Per capire meglio quanto ci sia di vero nella serie, bisogna fare un salto indietro fino al 1759. In quell’anno, Arthur Guinness firma un affitto da record di 9mila anni (sì, avete letto bene) per il sito di St. James’s Gate a Dublino. Inizia producendo ale, ma è con la porter - birra scura che ancora oggi porta il suo nome - che conquista il mercato. Così, la Guinness diventa uno dei birrifici più importanti della città.
Nel XIX secolo la famiglia consolida la sua influenza grazie alla capacità di innovare: energia a vapore, qualità rigorosa, marketing intelligente. Benjamin Lee Guinness porta il marchio a livelli altissimi e lo trasforma in un colosso. Ma non si ferma alla birra: si butta anche in politica, diventando deputato conservatore per Dublino, e in filantropia, finanziando opere pubbliche come il restauro della Cattedrale di San Patrizio.

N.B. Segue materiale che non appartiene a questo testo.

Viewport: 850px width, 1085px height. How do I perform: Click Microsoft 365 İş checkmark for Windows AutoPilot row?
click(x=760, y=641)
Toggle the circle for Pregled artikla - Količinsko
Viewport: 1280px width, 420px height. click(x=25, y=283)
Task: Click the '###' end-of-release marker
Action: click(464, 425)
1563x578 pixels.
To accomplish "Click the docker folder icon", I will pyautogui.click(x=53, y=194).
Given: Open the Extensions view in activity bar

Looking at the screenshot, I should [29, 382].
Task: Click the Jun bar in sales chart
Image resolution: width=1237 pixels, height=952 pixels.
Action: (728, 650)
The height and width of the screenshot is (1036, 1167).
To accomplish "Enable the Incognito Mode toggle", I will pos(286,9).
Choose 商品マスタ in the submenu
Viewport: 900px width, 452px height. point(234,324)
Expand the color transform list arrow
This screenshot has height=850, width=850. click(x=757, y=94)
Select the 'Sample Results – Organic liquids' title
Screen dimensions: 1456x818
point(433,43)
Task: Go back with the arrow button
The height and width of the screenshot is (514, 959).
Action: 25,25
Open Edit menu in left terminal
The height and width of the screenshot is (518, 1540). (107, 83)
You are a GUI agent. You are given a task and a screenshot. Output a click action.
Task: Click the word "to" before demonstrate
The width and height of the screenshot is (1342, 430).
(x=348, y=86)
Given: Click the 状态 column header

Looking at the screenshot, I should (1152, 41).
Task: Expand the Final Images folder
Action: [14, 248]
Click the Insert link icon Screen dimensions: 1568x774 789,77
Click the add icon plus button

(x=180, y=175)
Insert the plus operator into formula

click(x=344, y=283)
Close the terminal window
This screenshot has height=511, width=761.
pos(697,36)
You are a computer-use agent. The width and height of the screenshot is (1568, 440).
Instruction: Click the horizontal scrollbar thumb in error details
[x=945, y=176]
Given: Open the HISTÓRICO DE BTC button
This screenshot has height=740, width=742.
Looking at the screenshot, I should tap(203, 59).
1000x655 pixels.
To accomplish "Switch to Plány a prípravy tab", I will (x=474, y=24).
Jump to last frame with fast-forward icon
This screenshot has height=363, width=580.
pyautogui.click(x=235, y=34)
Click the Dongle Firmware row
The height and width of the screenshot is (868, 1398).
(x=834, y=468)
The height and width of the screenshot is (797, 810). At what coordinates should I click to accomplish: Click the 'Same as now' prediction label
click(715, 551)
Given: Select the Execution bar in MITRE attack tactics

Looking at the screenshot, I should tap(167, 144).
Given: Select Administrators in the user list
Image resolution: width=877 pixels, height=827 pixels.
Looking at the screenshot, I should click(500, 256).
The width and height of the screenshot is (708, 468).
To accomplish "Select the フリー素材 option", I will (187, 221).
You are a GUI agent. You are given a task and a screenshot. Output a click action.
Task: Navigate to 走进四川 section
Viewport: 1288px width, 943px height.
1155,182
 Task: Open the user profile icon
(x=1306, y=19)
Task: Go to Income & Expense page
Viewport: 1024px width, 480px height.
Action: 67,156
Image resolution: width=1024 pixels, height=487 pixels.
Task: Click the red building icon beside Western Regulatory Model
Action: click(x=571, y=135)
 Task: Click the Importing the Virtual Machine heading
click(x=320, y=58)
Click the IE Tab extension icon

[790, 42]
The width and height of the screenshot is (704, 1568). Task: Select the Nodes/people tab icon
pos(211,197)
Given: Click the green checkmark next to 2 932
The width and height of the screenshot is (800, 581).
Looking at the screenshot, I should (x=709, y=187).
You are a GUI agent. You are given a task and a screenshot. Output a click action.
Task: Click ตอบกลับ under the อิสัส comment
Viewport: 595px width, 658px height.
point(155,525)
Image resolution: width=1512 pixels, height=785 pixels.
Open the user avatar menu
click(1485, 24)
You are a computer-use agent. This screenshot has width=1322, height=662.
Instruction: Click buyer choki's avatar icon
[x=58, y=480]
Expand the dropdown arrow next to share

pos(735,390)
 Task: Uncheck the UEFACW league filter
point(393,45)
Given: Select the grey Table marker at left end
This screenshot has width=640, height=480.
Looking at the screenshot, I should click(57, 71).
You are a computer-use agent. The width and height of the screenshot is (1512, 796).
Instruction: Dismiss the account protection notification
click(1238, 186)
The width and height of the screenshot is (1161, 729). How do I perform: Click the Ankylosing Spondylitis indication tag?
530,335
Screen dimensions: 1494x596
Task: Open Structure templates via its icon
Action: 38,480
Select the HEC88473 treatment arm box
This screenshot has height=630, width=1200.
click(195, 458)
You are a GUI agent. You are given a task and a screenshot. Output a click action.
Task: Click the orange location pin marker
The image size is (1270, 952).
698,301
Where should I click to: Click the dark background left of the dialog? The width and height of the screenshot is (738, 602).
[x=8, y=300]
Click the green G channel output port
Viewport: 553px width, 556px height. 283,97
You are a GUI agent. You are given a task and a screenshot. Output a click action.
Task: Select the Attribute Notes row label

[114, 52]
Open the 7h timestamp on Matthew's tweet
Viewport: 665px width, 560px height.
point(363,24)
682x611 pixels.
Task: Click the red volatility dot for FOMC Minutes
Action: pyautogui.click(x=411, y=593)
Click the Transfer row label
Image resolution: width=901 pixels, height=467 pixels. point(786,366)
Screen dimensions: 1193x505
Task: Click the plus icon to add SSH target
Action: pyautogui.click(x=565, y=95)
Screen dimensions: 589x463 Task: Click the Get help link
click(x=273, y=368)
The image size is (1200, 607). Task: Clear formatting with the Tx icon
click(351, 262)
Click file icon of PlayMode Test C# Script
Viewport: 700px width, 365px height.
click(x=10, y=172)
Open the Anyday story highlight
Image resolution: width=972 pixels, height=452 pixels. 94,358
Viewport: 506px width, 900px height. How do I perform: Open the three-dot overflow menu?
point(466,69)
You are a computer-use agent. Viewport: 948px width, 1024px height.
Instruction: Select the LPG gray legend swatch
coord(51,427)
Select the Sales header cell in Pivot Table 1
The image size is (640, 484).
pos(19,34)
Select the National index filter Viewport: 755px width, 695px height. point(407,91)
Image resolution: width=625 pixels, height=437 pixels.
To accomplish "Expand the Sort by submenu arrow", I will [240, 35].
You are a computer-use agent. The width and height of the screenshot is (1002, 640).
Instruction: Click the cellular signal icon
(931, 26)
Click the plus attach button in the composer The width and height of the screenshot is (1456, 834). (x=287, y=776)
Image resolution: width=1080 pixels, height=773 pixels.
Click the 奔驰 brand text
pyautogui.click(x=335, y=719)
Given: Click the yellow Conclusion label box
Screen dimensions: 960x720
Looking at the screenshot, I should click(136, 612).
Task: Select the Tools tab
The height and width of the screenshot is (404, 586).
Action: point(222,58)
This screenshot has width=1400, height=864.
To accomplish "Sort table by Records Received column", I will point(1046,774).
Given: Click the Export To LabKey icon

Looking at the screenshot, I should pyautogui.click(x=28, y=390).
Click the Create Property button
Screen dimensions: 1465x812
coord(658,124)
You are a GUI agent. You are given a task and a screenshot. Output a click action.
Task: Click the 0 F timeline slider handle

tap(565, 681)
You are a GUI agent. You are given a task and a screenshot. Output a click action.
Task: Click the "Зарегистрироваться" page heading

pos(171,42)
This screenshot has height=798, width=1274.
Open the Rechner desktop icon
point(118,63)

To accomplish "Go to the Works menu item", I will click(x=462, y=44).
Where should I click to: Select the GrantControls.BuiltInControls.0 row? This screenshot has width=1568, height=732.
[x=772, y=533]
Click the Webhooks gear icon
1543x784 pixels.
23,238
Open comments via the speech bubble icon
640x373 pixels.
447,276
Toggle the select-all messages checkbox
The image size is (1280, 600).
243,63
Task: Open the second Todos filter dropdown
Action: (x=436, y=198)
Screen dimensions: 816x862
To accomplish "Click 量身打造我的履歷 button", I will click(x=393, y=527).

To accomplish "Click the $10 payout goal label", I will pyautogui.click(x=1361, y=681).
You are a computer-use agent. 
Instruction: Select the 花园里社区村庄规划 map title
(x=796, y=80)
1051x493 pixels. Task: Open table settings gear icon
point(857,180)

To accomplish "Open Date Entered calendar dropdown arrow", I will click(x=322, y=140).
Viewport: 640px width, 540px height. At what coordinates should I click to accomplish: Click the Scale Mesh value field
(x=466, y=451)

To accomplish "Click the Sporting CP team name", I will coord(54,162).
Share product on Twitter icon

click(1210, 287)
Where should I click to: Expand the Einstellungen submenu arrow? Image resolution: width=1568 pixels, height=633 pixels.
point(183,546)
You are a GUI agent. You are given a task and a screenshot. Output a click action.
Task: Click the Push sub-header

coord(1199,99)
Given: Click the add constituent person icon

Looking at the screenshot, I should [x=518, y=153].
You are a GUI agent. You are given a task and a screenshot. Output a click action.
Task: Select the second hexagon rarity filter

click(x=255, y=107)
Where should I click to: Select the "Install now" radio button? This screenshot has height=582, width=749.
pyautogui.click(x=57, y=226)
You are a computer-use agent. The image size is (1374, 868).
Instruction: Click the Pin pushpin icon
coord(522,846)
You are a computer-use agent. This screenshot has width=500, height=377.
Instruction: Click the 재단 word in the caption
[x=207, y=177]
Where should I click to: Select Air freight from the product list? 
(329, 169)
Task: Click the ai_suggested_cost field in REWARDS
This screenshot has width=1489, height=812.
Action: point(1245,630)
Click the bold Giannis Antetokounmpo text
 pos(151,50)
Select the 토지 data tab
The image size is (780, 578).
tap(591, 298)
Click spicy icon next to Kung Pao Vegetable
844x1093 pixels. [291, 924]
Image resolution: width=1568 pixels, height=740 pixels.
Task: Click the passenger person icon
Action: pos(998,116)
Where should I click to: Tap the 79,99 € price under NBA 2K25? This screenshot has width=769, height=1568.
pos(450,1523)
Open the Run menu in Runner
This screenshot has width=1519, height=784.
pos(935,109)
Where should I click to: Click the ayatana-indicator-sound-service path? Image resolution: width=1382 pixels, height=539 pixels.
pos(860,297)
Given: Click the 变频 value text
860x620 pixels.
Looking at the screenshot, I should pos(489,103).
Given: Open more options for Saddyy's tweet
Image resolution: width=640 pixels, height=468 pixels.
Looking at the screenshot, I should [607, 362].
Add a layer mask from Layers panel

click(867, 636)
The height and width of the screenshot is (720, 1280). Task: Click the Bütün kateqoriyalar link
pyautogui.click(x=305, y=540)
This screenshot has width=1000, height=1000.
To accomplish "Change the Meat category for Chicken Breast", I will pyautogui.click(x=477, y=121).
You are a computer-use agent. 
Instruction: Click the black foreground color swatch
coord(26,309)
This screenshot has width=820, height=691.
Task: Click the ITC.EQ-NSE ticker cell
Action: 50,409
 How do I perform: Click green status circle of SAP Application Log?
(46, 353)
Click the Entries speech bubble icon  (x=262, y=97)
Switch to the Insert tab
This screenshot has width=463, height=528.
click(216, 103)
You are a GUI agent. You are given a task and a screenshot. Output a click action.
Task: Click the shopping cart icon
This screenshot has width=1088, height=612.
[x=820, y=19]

Insomma, un personaggio larger-than-life, con un piede nel business, uno in Parlamento e una mano sempre pronta a modellare la città. Dopo la sua morte, i riflettori si spostano sui suoi figli, che nella serie vengono raccontati come una banda di fratelli e sorelle in lotta per l’eredità e il controllo del birrificio.
Nella realtà storica, però, il testamento non è stato così drammatico come mostrato sullo schermo: i beni sono stati divisi, e anche Anne e Benjamin Jr hanno ricevuto proprietà e denaro. Certo, Benjamin Sr aveva inserito alcune clausole restrittive per chi volesse uscire dagli affari di famiglia, ma quale padre-imprenditore non lo avrebbe fatto?
Sul piano politico, il primogenito Arthur Edward Guinness segue le orme del padre, candidandosi con i conservatori. La serie mostra la sua elezione come una storia torbida di favori, tangenti e intrighi nei pub, e qui... la finzione pesca dalla realtà. La politica a Dublino era davvero un affare fatto di clientelismo, banchetti e mazzette.
Nel 1870 la sua elezione, infatti, è stata annullata per frode elettorale commessa dal suo agente, ma Arthur non è mai stato ritenuto colpevole in prima persona. Più soap che documento storico, insomma.
Uno dei motivi per cui "House of Guinness" funziona è la combinazione di figure reali e personaggi inventati che danno pepe alla trama. Arthur Edward, Edward Guinness, Benjamin Jr e Anne sono persone realmente esistite, ma le loro storie sono state reinterpretate. La Lady Anne della serie è sensibile alle condizioni dei poveri, e questo ha un fondo di verità: si è dedicata davvero al sociale e ha fondato la St Patrick’s Nursing Home.
Poi ci sono figure nate solo per la sceneggiatura, come Sean Rafferty, il caposquadra della fabbrica interpretato da James Norton. Lui è un personaggio creato ad hoc per rappresentare le tensioni di classe e religione, oltre che il potere dell’azienda di controllare i suoi dipendenti. Anche Byron Hedges, cugino dei Guinness e intrallazzatore negli Stati Uniti, è frutto della fantasia degli sceneggiatori per intrecciare la narrazione all’espansione della Guinness in America.
Alcuni dettagli, invece, hanno solide radici nella realtà. L’uso dell’arpa come simbolo è un colpo di genio del marketing già introdotto nel 1862, ben prima che diventasse anche l’emblema ufficiale dello Stato irlandese. Oppure le condizioni dei lavoratori del birrificio: davvero i Guinness introdussero pensioni, ferie pagate e benefit che rendevano i dipendenti tra i più privilegiati d’Irlanda.
Non era solo propaganda - anche se male non ha fatto: c’era dietro una precisa visione paternalista e progressista, che però la serie non manca di reinterpretare come mossa astuta per accaparrarsi consenso politico.
Insomma, "House of Guinness" mescola realtà e invenzione con la stessa maestria con cui si miscela una buona stout: c’è storia vera, ci sono licenze creative e c’è un’Irlanda di fine Ottocento raccontata con colori pop e accenti drammatici. Davvero i "Peaky Blinders" si sono dati alla birra qui.